• YOUR ASSIGNMENT:
All of the records must be set down again word for word.
*** Opening SOURCE MATERIAL ***
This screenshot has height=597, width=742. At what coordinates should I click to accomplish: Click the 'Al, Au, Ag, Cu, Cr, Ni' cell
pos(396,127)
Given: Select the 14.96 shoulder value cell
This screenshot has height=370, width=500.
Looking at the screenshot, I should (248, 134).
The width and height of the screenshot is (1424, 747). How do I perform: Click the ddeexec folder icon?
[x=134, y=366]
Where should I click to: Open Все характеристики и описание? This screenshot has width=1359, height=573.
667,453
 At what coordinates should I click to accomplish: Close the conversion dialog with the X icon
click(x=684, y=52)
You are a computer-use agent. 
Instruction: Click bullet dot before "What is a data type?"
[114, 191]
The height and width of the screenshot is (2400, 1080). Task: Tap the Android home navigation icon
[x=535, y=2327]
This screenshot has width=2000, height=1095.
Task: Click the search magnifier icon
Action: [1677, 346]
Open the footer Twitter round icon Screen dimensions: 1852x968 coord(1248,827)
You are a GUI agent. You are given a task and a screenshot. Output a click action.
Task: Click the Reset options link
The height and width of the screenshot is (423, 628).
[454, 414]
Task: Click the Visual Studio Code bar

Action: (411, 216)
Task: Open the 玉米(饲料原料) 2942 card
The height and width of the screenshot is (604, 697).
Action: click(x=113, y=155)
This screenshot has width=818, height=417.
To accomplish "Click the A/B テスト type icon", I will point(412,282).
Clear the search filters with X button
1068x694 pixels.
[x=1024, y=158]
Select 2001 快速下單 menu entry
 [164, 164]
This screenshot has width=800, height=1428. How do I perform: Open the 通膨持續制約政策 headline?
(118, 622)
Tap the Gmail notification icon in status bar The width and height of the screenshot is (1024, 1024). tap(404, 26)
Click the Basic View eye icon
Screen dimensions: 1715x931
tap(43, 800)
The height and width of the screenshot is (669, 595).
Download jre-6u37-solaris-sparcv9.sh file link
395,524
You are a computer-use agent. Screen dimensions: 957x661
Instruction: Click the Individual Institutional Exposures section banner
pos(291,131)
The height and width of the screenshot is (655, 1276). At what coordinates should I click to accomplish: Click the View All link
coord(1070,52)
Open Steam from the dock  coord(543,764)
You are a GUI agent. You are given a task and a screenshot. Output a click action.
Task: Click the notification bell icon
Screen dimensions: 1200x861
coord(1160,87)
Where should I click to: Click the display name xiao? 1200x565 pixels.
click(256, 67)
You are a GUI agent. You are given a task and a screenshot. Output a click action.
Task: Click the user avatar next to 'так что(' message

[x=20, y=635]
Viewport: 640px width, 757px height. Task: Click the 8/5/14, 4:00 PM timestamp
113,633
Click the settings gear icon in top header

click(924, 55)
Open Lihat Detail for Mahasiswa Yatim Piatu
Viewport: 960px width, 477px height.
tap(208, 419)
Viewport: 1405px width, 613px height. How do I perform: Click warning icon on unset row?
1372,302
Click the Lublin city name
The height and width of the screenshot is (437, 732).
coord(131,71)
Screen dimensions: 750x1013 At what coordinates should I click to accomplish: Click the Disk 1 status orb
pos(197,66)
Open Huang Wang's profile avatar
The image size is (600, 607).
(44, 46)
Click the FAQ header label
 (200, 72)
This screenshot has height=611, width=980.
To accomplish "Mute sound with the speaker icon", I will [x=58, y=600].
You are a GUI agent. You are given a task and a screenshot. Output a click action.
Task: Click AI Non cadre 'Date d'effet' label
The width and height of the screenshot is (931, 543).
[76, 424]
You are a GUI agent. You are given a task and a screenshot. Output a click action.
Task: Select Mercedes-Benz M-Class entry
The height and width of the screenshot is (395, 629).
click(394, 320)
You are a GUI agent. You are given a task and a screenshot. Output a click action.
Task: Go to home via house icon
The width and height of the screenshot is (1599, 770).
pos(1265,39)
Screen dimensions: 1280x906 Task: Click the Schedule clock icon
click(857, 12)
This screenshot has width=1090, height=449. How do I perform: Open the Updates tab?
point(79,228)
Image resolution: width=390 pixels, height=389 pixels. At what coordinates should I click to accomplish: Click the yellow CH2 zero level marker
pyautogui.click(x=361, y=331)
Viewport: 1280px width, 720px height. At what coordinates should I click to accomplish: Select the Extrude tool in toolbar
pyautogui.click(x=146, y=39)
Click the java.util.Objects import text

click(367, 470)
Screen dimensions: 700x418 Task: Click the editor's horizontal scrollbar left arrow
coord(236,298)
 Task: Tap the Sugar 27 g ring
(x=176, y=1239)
*** Closing SOURCE MATERIAL ***
• FINISHED EXERCISE:
This screenshot has height=597, width=742. At what coordinates should I click to accomplish: Click the 'Al, Au, Ag, Cu, Cr, Ni' cell
pos(396,127)
Given: Select the 14.96 shoulder value cell
This screenshot has height=370, width=500.
Looking at the screenshot, I should (248, 134).
The width and height of the screenshot is (1424, 747). How do I perform: Click the ddeexec folder icon?
[x=134, y=366]
Where should I click to: Open Все характеристики и описание? This screenshot has width=1359, height=573.
667,453
 At what coordinates should I click to accomplish: Close the conversion dialog with the X icon
click(x=684, y=52)
You are a computer-use agent. 
Instruction: Click bullet dot before "What is a data type?"
[114, 191]
The height and width of the screenshot is (2400, 1080). Task: Tap the Android home navigation icon
[x=535, y=2327]
This screenshot has width=2000, height=1095.
Task: Click the search magnifier icon
Action: [1677, 346]
Open the footer Twitter round icon Screen dimensions: 1852x968 coord(1248,827)
You are a GUI agent. You are given a task and a screenshot. Output a click action.
Task: Click the Reset options link
The height and width of the screenshot is (423, 628).
[454, 414]
Task: Click the Visual Studio Code bar

Action: (411, 216)
Task: Open the 玉米(饲料原料) 2942 card
The height and width of the screenshot is (604, 697).
Action: click(x=113, y=155)
This screenshot has width=818, height=417.
To accomplish "Click the A/B テスト type icon", I will point(412,282).
Clear the search filters with X button
1068x694 pixels.
[x=1024, y=158]
Select 2001 快速下單 menu entry
 [164, 164]
This screenshot has width=800, height=1428. How do I perform: Open the 通膨持續制約政策 headline?
(118, 622)
Tap the Gmail notification icon in status bar The width and height of the screenshot is (1024, 1024). tap(404, 26)
Click the Basic View eye icon
Screen dimensions: 1715x931
tap(43, 800)
The height and width of the screenshot is (669, 595).
Download jre-6u37-solaris-sparcv9.sh file link
395,524
You are a computer-use agent. Screen dimensions: 957x661
Instruction: Click the Individual Institutional Exposures section banner
pos(291,131)
The height and width of the screenshot is (655, 1276). At what coordinates should I click to accomplish: Click the View All link
coord(1070,52)
Open Steam from the dock  coord(543,764)
You are a GUI agent. You are given a task and a screenshot. Output a click action.
Task: Click the notification bell icon
Screen dimensions: 1200x861
coord(1160,87)
Where should I click to: Click the display name xiao? 1200x565 pixels.
click(256, 67)
You are a GUI agent. You are given a task and a screenshot. Output a click action.
Task: Click the user avatar next to 'так что(' message

[x=20, y=635]
Viewport: 640px width, 757px height. Task: Click the 8/5/14, 4:00 PM timestamp
113,633
Click the settings gear icon in top header

click(924, 55)
Open Lihat Detail for Mahasiswa Yatim Piatu
Viewport: 960px width, 477px height.
tap(208, 419)
Viewport: 1405px width, 613px height. How do I perform: Click warning icon on unset row?
1372,302
Click the Lublin city name
The height and width of the screenshot is (437, 732).
coord(131,71)
Screen dimensions: 750x1013 At what coordinates should I click to accomplish: Click the Disk 1 status orb
pos(197,66)
Open Huang Wang's profile avatar
The image size is (600, 607).
(44, 46)
Click the FAQ header label
 (200, 72)
This screenshot has height=611, width=980.
To accomplish "Mute sound with the speaker icon", I will [x=58, y=600].
You are a GUI agent. You are given a task and a screenshot. Output a click action.
Task: Click AI Non cadre 'Date d'effet' label
The width and height of the screenshot is (931, 543).
[76, 424]
You are a GUI agent. You are given a task and a screenshot. Output a click action.
Task: Select Mercedes-Benz M-Class entry
The height and width of the screenshot is (395, 629).
click(394, 320)
You are a GUI agent. You are given a task and a screenshot. Output a click action.
Task: Go to home via house icon
The width and height of the screenshot is (1599, 770).
pos(1265,39)
Screen dimensions: 1280x906 Task: Click the Schedule clock icon
click(857, 12)
This screenshot has width=1090, height=449. How do I perform: Open the Updates tab?
point(79,228)
Image resolution: width=390 pixels, height=389 pixels. At what coordinates should I click to accomplish: Click the yellow CH2 zero level marker
pyautogui.click(x=361, y=331)
Viewport: 1280px width, 720px height. At what coordinates should I click to accomplish: Select the Extrude tool in toolbar
pyautogui.click(x=146, y=39)
Click the java.util.Objects import text

click(367, 470)
Screen dimensions: 700x418 Task: Click the editor's horizontal scrollbar left arrow
coord(236,298)
 Task: Tap the Sugar 27 g ring
(x=176, y=1239)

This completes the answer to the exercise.